It is clear from Re Day that a “pecuniary interest” is an interest sounding in money or money’s worth, and may consist of a gain or loss. It is also apparent that a pecuniary interest does not have to be a legal, equitable or legally enforceable interest, with regard had to the practical consequences of the performance or non-performance of the agreement.

Furthermore, all judgments recognised that agreements ordinarily entered into by the Commonwealth with its citizens (such as the payment of a passport fee to the Department of Foreign Affairs, for example) are not within the ambit of section 44(v). As stated by Keane J, “[g]iven the purpose that informs section 44(v), there is no reason to expand its disqualifying effect to any person who might obtain a pecuniary benefit [or loss] conferred by the Commonwealth which is available generally to the community.” Instead, the textual limitations restrict the section to agreements giving rise to a particular interest in an individual case which may result in a conflict of duty and interest.

The distinction between a contract ordinarily entered into and a contract giving rise to a particular interest in an individual case, however, is difficult to determine. Whether a licensing agreement is a type of contract ordinarily entered into by the Commonwealth and its citizens, for example, is open to debate – Australia Post’s franchise model means that such an agreement is available to ordinary members of the public, however, the fact that the licensing agreement is not a day-to-day transaction may give it a special character.

Finally, all judgments accepted that the mere possibility of a pecuniary benefit conditional upon the exercise of another’s discretion is enough to trigger the section, such as distributions under a discretionary trust or the payment of dividends to a shareholder at the discretion of the board. Beyond this, however, no bright line emerges from the four judgments in Re Day regarding when an indirect or direct pecuniary interest will be “in” an agreement.

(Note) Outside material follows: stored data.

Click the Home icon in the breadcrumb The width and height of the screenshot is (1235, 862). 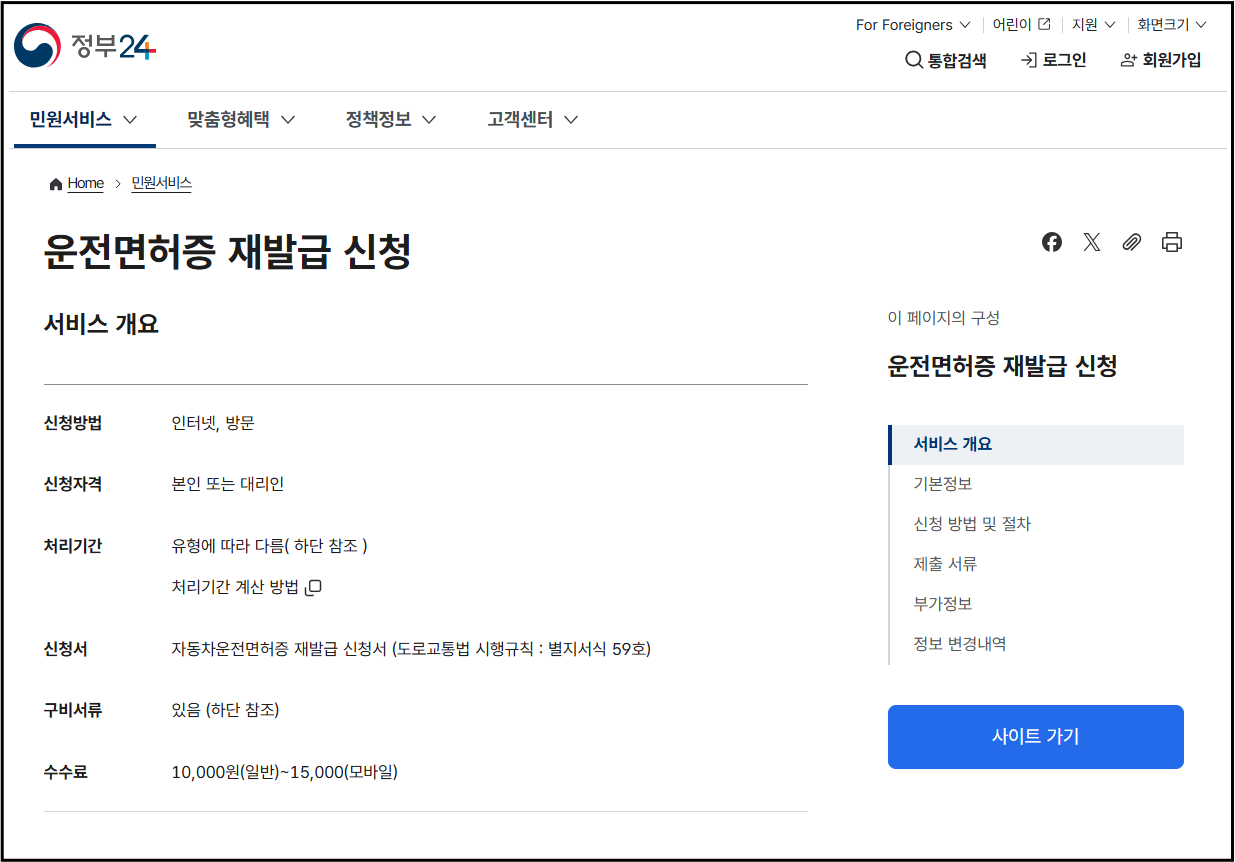tap(56, 183)
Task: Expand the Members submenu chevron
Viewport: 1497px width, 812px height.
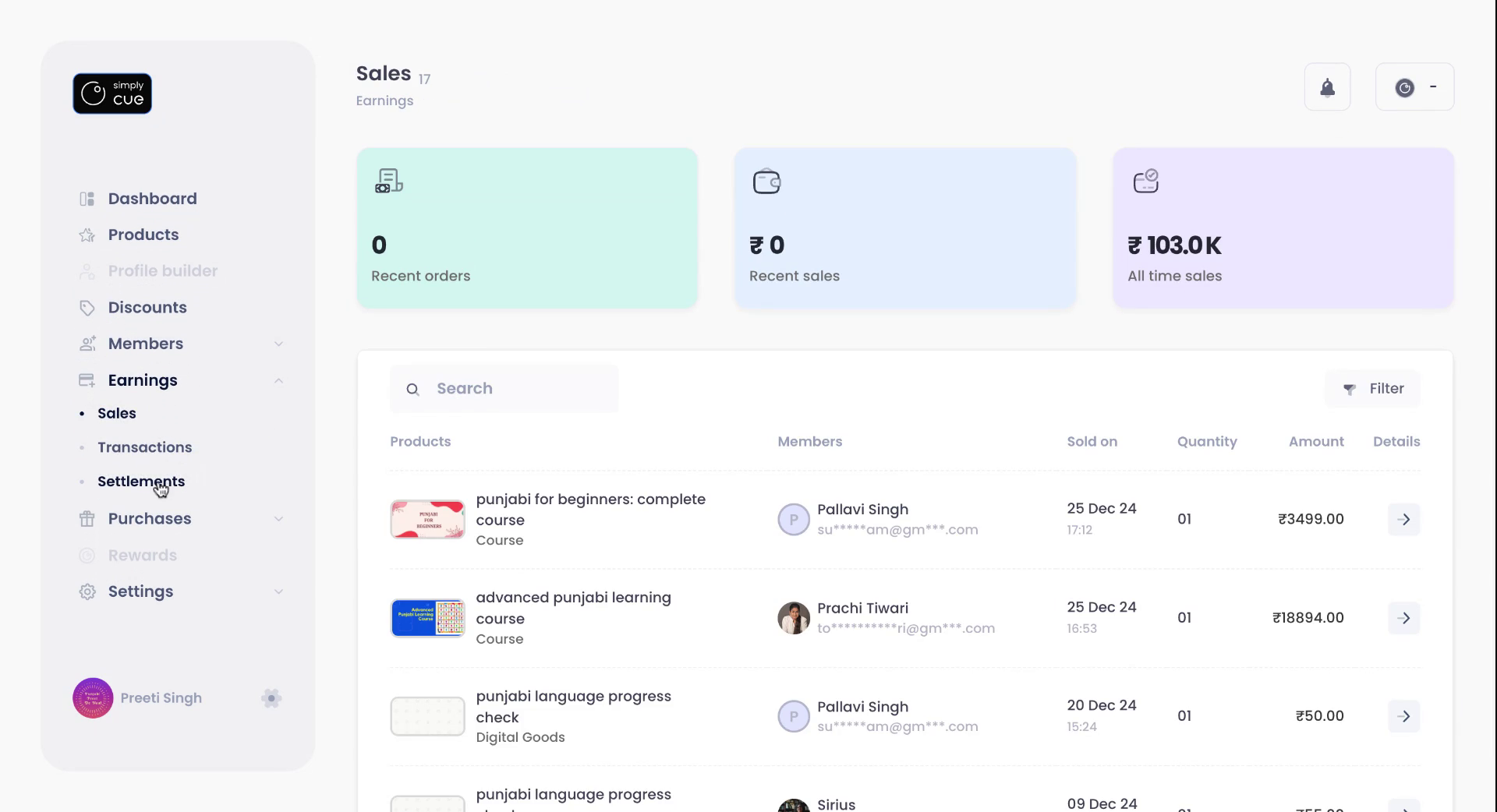Action: (278, 344)
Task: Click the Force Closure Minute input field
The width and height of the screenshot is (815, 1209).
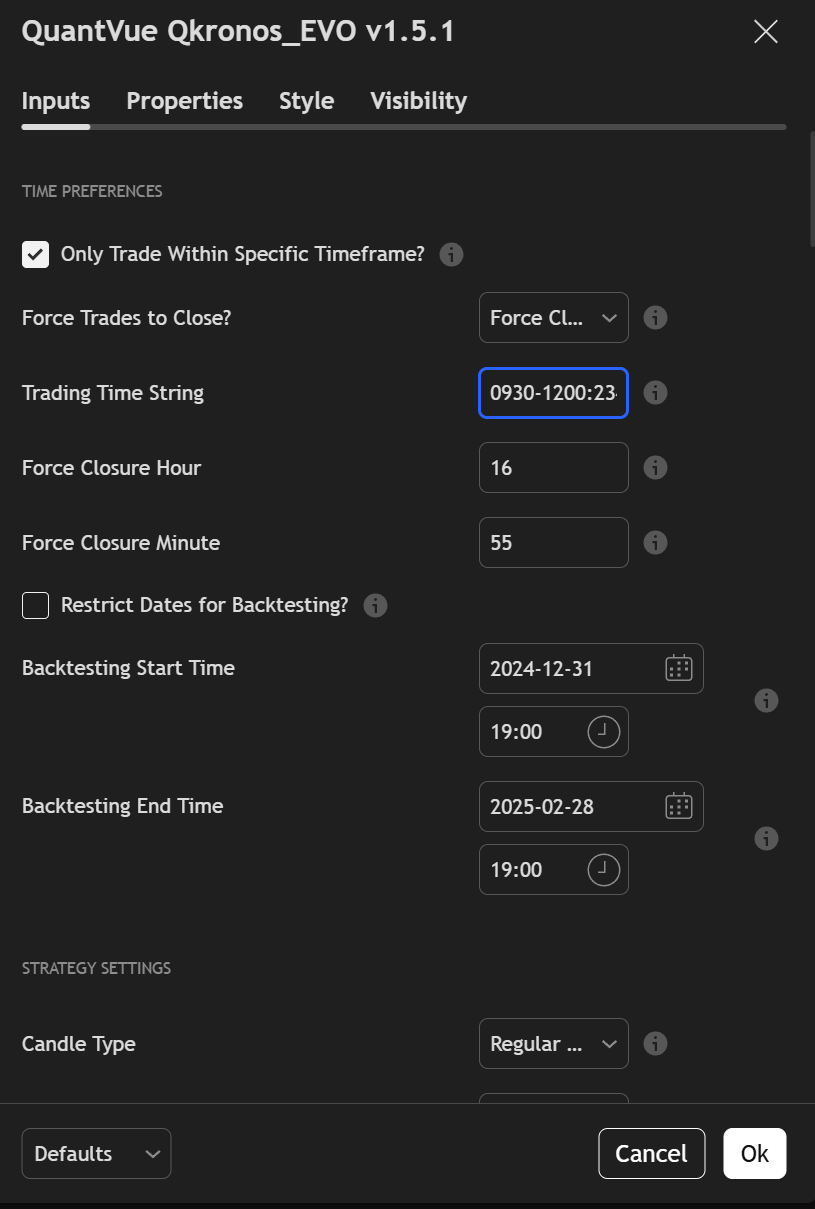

The Court rejected the Commonwealth Attorney-General’s submission that section 44(v) should apply when, objectively, there is a real risk that a person could be influenced, or be perceived to be influenced, in relation to parliamentary affairs, by a direct or indirect pecuniary interest, as a reliance on perception is vague, impressionistic and/or evaluative. Gageler J instead suggested that there must be a “practical commercial likelihood” of a conflict of interest, whereas Nettle and Gordon JJ held that it would be sufficient if the parliamentarian “could conceivably be influenced”. What is required to satisfy these thresholds however, remains unclear.

Similarly, what constitutes an “indirect pecuniary interest” is also uncertain. Although a majority of the court approved the definition of an indirect interest given by Gavan Duffy J in Ford v Andrews (Gageler, Keane, Nettle and Gordon JJ), the definition itself is open to interpretation.

A man is directly interested in a contract if he is a party to it, he is indirectly interested if he has the expectation of a benefit dependent on the performance of the contract; but in either case the interest must be in the contract, that is to say, the relation between the interest and the contract must be immediate and not merely connected by a mediate chain of possibilities.

For example, Gillespie’s alleged indirect pecuniary interest could be viewed by the Court as connected to the licensing agreement by a mediate chain of possibilities rather than being “in” the licensing agreement itself. Arguably, Gillespie’s indirect pecuniary interest is actually in the payment of rent under the lease, which may or may not depend on the tenant being licensed to operate as an Australia Post outlet.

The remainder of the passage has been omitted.